__The tasks__:
A. Please set down the stretch of the mod review below from "## Brett Vapes" through "video on YouTube)", word for word.
B. Answer these questions from the mod review below:
(i) What power range is listed in the specs?
(ii) How many 20700 batteries did the reviewer go through in a day with the Pulse 80W?
(iii) Which Pulse device did the reviewer own first?

__Extract to read__:
..........
# Vandy Vape Pulse Dual Mod Review



## Brett Vapes (8/3/20)

I understand this is an old device but because of all the hate I've seen this device receive, I think it's time we have a look at it thoroughly and shed some light on how good this device actually is. (note that this review is based on personal opinion)(also note that this review was originally written for my YouTube review so if you want visual, check out the video on YouTube)

*Main Features:*
Smallest Dual Battery Squonk Mod
The battery cover and juice bottle are independent
The mod and PULSE V2 RDA match perfectly

*Specs:*
Size - 75.3mm*52.9mm*41.7mm
Power range - 5-220W
Working Voltage - 6.4-8.4V
Working Current - <50A
Output Voltage - 0.5-8V
Coil Resistance Range - 0.05-3ohm (TC 0.5-1.5ohm)

Alright now to the review, today we will be reviewing a device that has been around for a while and when it came out, it received a lot of hate. I personally don’t understand why there’s so much hate out there for this device as I've been loving it so far but if you know why, let me know down in the comment section. This device is called the Vandy Vape Pulse dual Mod.

I am a huge fan of the Pulse series. I had the OG pulse squonk mech, I then bought the Pulse 80W when it came into South Africa and I love that device. Really light and durable. Only problem I had with it was the battery life. I went through 3 x 20700 batteries in a day and I was also vaping other devices as well. And then when Vandy Vape and Tony B released the Pulse dual I really wanted to get one but none of my suppliers chose to bring it in. But now I've finally managed to pick one up second hand and I get to do a review on it for you guys.
..........
__Information provided__:
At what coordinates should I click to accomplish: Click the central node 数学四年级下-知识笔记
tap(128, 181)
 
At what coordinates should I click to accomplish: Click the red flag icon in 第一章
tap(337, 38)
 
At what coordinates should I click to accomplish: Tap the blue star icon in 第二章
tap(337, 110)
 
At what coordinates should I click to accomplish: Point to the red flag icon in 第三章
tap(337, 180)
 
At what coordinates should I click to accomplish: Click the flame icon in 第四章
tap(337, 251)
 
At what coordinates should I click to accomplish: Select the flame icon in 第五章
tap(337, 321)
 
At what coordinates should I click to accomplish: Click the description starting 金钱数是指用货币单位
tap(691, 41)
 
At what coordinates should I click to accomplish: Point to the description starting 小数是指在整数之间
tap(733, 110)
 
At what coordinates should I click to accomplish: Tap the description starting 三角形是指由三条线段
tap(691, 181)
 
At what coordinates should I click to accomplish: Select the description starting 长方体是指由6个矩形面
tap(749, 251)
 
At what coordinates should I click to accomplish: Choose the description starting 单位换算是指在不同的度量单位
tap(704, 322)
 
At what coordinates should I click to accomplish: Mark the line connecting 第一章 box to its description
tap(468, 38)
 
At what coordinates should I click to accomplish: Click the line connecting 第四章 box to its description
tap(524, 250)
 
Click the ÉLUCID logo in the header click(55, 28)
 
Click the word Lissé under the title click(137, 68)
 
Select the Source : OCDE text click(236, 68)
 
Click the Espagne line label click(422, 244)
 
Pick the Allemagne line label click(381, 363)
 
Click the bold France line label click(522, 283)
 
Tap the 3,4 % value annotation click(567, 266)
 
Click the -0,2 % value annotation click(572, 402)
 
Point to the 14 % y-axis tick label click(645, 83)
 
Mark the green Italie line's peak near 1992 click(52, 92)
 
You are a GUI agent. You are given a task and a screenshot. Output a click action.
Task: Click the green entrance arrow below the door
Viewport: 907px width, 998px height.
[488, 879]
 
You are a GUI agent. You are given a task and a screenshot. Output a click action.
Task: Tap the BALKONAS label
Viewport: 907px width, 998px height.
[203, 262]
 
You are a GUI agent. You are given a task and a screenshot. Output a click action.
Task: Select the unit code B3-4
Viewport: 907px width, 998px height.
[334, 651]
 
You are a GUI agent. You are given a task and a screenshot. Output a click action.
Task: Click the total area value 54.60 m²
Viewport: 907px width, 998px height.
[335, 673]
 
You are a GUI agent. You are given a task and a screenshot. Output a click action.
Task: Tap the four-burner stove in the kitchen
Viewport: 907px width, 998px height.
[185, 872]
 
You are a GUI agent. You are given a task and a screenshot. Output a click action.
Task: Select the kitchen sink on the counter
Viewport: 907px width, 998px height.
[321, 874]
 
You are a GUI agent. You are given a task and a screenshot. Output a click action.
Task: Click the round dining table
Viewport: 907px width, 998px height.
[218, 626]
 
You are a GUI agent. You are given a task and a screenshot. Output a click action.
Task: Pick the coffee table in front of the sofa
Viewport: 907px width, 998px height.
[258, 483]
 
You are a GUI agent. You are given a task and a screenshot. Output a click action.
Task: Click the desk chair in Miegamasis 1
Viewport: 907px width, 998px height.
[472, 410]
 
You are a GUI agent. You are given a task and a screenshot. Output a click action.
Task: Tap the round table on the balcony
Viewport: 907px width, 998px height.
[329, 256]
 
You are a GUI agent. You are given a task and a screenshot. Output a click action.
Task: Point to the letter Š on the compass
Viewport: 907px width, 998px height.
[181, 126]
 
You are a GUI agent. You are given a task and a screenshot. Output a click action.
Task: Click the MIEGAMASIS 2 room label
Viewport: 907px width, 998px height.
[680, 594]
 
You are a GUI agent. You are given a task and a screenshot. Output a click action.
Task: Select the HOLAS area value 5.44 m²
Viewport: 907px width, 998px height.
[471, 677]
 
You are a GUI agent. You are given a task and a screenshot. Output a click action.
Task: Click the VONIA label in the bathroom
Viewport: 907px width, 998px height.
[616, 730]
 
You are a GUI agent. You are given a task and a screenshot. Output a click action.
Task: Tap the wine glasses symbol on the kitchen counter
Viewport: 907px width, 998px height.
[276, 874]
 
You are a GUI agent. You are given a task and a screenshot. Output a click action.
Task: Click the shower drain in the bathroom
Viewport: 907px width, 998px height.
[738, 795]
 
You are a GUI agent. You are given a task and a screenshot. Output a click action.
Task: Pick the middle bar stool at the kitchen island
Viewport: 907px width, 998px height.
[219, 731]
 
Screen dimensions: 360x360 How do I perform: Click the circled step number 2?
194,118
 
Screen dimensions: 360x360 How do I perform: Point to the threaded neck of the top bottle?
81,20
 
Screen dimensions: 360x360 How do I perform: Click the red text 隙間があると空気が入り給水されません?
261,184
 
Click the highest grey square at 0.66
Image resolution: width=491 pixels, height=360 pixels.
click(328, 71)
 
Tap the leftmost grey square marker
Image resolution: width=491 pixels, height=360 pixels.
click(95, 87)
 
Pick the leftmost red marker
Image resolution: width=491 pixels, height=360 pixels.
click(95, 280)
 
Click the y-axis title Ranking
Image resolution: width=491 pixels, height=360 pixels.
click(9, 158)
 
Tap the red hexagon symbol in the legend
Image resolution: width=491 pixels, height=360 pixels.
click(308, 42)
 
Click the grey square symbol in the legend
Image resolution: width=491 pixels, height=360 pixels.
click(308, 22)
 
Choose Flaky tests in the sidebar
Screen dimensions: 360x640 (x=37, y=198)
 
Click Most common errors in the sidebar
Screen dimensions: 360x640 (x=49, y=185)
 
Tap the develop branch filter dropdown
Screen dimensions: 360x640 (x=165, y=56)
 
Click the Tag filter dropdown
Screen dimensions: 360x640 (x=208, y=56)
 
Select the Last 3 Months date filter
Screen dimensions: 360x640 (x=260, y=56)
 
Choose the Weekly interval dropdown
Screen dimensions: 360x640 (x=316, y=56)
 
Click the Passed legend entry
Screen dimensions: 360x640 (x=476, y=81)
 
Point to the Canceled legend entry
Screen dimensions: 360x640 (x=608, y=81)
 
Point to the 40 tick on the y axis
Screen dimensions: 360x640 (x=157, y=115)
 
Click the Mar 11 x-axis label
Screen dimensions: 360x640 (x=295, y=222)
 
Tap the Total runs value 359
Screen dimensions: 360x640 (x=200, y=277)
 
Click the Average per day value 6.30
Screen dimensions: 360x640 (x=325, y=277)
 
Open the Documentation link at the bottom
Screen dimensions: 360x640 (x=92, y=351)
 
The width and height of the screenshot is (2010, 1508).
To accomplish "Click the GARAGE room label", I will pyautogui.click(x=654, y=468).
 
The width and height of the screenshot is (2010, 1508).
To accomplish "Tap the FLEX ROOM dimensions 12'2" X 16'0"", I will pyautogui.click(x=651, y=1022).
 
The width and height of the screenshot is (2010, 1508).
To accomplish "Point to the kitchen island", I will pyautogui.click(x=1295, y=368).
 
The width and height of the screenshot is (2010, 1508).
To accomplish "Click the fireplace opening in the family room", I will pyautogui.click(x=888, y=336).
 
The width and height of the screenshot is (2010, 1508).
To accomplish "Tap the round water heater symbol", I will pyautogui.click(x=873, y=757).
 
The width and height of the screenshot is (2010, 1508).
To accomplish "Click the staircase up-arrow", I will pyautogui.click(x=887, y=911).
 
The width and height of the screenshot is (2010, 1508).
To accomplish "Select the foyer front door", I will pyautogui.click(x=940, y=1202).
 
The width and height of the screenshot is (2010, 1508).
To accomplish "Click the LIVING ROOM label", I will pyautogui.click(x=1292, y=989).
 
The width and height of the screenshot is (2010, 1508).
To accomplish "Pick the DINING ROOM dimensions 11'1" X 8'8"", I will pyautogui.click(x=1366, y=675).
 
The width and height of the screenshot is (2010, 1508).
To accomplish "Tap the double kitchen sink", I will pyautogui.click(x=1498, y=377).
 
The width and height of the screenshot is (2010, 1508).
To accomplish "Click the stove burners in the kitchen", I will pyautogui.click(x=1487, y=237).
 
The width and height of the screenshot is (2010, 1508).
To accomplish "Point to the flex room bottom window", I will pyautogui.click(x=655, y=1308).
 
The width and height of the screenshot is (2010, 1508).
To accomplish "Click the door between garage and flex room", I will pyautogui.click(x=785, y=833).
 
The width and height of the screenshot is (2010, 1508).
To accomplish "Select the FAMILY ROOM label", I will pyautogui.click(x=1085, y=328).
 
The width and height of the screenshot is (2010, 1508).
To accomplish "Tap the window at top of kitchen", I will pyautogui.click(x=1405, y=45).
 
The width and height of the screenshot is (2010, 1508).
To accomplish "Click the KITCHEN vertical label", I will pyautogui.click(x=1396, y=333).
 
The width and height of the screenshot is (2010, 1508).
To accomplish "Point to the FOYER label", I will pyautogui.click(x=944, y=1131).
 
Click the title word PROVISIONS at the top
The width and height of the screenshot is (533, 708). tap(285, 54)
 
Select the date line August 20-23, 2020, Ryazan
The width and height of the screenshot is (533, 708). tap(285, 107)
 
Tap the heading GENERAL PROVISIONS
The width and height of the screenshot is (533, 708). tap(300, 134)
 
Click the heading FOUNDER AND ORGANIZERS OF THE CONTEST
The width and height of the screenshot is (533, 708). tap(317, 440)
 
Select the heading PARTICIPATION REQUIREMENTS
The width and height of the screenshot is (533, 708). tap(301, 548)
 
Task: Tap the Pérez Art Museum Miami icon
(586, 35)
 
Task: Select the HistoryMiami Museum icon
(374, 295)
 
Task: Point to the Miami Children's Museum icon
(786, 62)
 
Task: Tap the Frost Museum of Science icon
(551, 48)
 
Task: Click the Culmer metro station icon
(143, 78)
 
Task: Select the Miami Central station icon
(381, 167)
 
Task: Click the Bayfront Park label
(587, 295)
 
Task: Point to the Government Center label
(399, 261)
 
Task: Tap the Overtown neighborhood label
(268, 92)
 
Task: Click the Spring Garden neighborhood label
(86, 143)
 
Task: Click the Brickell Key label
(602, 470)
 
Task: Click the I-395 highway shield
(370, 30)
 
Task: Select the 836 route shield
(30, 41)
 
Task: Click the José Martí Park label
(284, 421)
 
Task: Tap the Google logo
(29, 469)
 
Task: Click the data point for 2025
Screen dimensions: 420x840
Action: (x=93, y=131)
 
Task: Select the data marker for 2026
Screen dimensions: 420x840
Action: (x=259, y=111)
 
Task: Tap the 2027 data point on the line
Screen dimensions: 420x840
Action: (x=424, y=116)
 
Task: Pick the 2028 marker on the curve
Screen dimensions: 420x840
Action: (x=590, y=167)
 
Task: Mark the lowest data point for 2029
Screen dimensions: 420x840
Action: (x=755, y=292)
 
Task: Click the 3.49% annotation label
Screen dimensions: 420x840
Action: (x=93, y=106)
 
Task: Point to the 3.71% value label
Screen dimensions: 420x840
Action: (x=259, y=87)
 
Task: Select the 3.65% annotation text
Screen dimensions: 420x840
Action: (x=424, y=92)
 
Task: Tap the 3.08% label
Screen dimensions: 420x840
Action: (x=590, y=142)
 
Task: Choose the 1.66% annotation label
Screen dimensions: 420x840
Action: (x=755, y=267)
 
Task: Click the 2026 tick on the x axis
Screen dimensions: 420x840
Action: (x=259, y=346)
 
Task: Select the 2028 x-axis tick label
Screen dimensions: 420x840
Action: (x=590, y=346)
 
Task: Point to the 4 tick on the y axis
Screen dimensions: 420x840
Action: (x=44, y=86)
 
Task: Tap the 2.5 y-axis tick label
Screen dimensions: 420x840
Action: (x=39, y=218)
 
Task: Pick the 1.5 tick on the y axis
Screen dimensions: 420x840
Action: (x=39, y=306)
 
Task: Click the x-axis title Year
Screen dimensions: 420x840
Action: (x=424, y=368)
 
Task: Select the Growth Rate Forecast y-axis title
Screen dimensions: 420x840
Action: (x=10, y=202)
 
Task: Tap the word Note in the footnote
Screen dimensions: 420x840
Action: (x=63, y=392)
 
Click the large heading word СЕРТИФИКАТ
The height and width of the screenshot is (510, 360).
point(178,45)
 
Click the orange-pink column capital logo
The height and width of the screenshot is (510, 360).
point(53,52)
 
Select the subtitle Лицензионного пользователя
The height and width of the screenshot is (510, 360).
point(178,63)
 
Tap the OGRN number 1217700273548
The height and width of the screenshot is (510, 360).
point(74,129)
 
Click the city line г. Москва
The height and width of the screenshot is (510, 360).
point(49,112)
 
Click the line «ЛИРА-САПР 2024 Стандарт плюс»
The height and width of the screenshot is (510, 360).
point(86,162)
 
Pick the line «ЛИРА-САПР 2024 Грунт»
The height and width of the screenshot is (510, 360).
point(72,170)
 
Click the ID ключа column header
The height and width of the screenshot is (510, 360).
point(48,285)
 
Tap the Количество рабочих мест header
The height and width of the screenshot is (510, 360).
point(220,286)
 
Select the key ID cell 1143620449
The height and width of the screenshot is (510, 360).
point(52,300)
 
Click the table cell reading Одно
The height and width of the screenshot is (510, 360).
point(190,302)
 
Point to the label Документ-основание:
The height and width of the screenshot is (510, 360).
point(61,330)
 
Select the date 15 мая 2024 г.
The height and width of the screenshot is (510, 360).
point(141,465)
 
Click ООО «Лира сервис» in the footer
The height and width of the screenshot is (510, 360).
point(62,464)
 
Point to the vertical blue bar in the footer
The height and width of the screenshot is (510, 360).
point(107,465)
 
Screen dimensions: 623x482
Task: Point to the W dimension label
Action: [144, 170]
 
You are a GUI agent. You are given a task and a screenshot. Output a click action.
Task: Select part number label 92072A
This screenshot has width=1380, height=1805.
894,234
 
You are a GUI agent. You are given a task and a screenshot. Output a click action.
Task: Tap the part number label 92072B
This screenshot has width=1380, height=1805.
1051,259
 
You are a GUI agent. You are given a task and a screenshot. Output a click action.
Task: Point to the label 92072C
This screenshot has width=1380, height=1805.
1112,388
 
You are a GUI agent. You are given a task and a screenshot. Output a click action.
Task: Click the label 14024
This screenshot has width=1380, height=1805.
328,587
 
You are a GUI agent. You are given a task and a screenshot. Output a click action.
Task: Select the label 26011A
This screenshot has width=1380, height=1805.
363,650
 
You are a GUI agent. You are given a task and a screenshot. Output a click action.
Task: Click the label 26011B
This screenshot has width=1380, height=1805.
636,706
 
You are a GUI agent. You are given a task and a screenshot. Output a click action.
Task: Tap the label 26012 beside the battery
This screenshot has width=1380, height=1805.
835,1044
..........
__Solutions to each task__:
A.
## Brett Vapes (8/3/20)

I understand this is an old device but because of all the hate I've seen this device receive, I think it's time we have a look at it thoroughly and shed some light on how good this device actually is. (note that this review is based on personal opinion)(also note that this review was originally written for my YouTube review so if you want visual, check out the video on YouTube)

B.
(i) 5-220W
(ii) Three
(iii) The OG Pulse squonk mech